Un itinerario culturale per una domenica di fine agosto. Il tema: inseguendo i passi di Madre Russia

Pubblicato il 26 ago 2012 · Visto 3.034 volte

Laura Vicenzi · Giornalista

In questa ultima domenica, finalmente grigia, d’agosto, chi ha ancora voglia di giocare può seguire gli appuntamenti culturali del territorio che dipanano un filo russo, il paesaggio che si apre intorno è ricco e vario: una tappa a Marostica, dove nelle sale del Castello Inferiore è ospitata, a qualche anno dal 150° dalla sua morte, la prima monografica sul pittore veneziano Cosroe Dusi, l’esposizione indaga il suo percorso artistico fiorito alla corte degli zar tra Mosca e San Pietroburgo; una fermata ad Asolo, che in questi giorni brulica di mostre fotografiche e installazioni dedicate a Madre Russia, dove in mattinata al Teatro Duse viene proiettata una serie di documentari russi, la rassegna è organizzata in collaborazione con l’Istituto Italiano di Cultura di San Pietroburgo e St.
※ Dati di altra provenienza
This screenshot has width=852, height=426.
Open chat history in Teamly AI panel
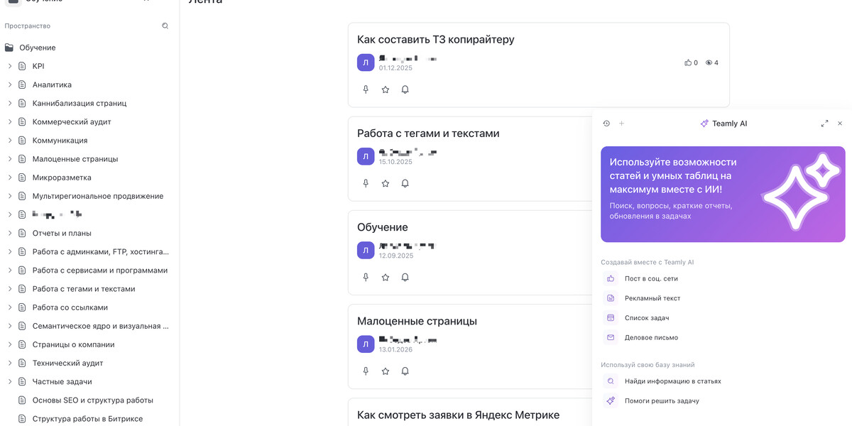click(606, 124)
Petersburg Documentary Film Studio (ci sono anche le “bambole”, meno Barbie però quelle viste ieri nella performance proposta in piazza Libertà http://cinedoc.ru/?division=part&id=410), e poi nel pomeriggio, alle ore 18, viene proposta la visione del film di Pyotr Buslov Vysotsky. Felice di essere vivo, un biopic su Vladimir Vysotsky, cantautore, attore e scrittore famosissimo in patria tra gli anni Sessanta e Settanta, morto a 42 anni durante le Olimpiadi di Mosca del 1980, e considerato una rockstar nonostante il rock fosse vietato e lo show business inesistente; in serata poi, concludendo il tour russo a Bassano, si può assistere a Teatro Remondini all'ultimo appuntamento dedicato alla danza da B.motion: in scena gli spagnoli del gruppo “La Veronal” propongono Moscow, un lavoro che indaga il tema della paura partendo dall'ossessione per il rigore della ginnastica sovietica. Il brindisi finale, per i puristi con tè e samovar, è d’obbligo.